The caucus was supposed to be the place where Democrats in Iowa voted on the next democratic leader to beat the incumbent US president, Donald Trump. But the app, which the Democratic Party planned to use at 1,700 caucus sites across the country, misfired.
Mandy McClure, head of communications for the Iowa Democratic Party, said in a statement that the party found "inconsistencies in the reporting of three sets of results, and that the party will need to “take time to further report the results.”
McClure clarified: “This is simply a reporting issue, the app did not go down, and this is not a hack or intrusion.” The party is using “photos of results and a paper trail to validate that all results match and ensure that we have confidence and accuracy in the numbers we report.”
The story, of course, seems like a promotion for blockchain. Why doesn’t the Democratic Party wise up and use a technology that’s outgrown paper trails and manual auditing?
The clarion call has already been answered: Platforms such as Voatz, a Boston-based voting platform, use blockchain to log votes on IBM’s “permissioned” HyperLedger blockchain.

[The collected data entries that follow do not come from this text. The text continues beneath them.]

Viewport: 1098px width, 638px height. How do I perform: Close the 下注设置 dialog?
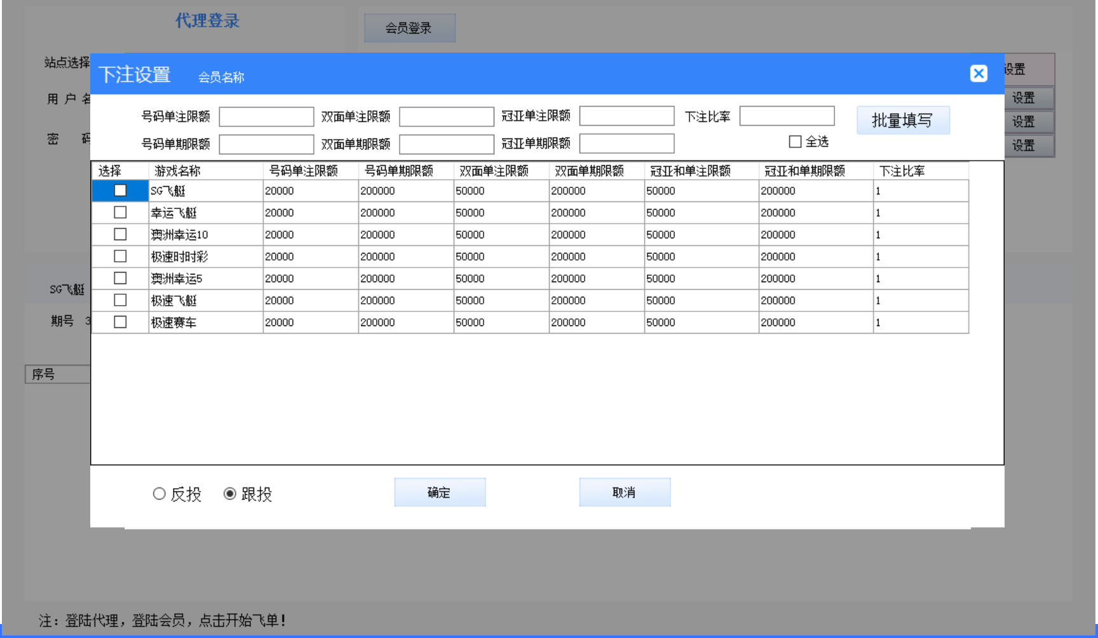click(979, 74)
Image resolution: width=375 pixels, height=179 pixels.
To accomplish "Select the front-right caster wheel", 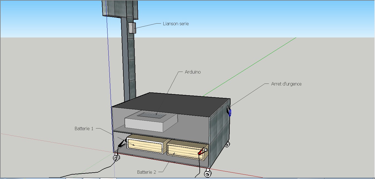I will pyautogui.click(x=208, y=174).
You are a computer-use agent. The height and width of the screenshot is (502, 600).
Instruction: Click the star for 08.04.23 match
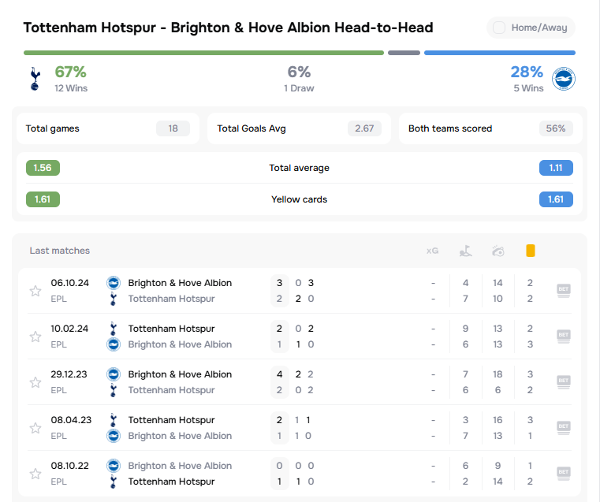click(x=35, y=428)
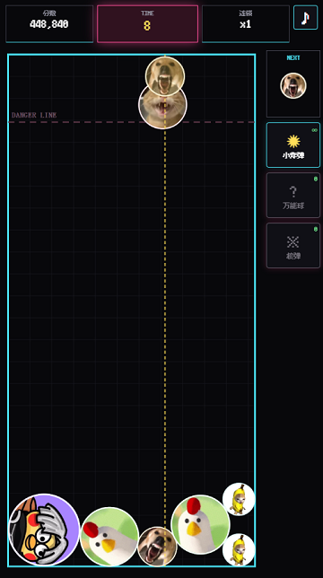Click the purple cartoon parrot ball

point(44,530)
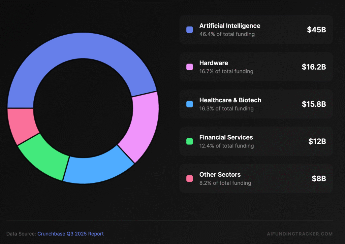Click the AIFUNDINGTRACKER.COM watermark text
The height and width of the screenshot is (244, 345).
300,234
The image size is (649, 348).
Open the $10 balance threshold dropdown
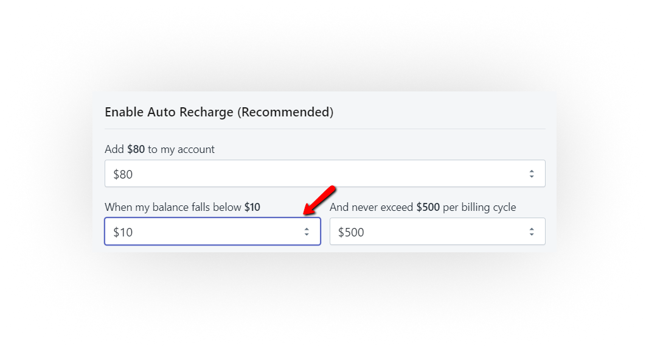pyautogui.click(x=212, y=232)
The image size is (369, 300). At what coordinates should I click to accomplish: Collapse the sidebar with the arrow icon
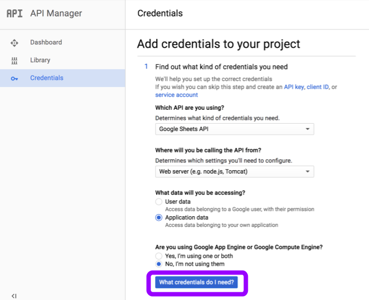coord(14,296)
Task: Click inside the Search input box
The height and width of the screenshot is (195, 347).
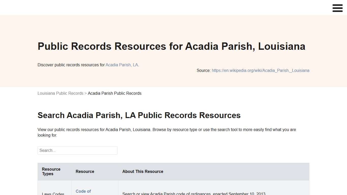Action: click(77, 150)
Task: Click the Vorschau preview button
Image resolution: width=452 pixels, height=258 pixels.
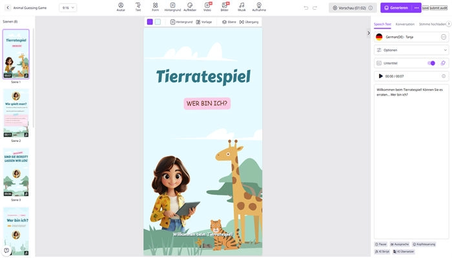Action: click(x=353, y=8)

It’s already been trialed in West Virginia, and is aimed at providing ‘virtual ballots’ for out-of-state registered voters.
“Nothing is 100 percent safe and that’s true of paper-based voting as it's done right now,” Nimit Sawhney, co-founder of Voatz told Decrypt in 2018. “But for innovation to take place in the election space, we need to make the process more accessible and find an easier option to vote.”
On the other hand, blockchain-based voting has its own issues. Truly decentralized networks are typically very open and could expose people’s votes, while more private—and more centralized—networks are secure as long as the company can be trusted. But certainly, something needs to change.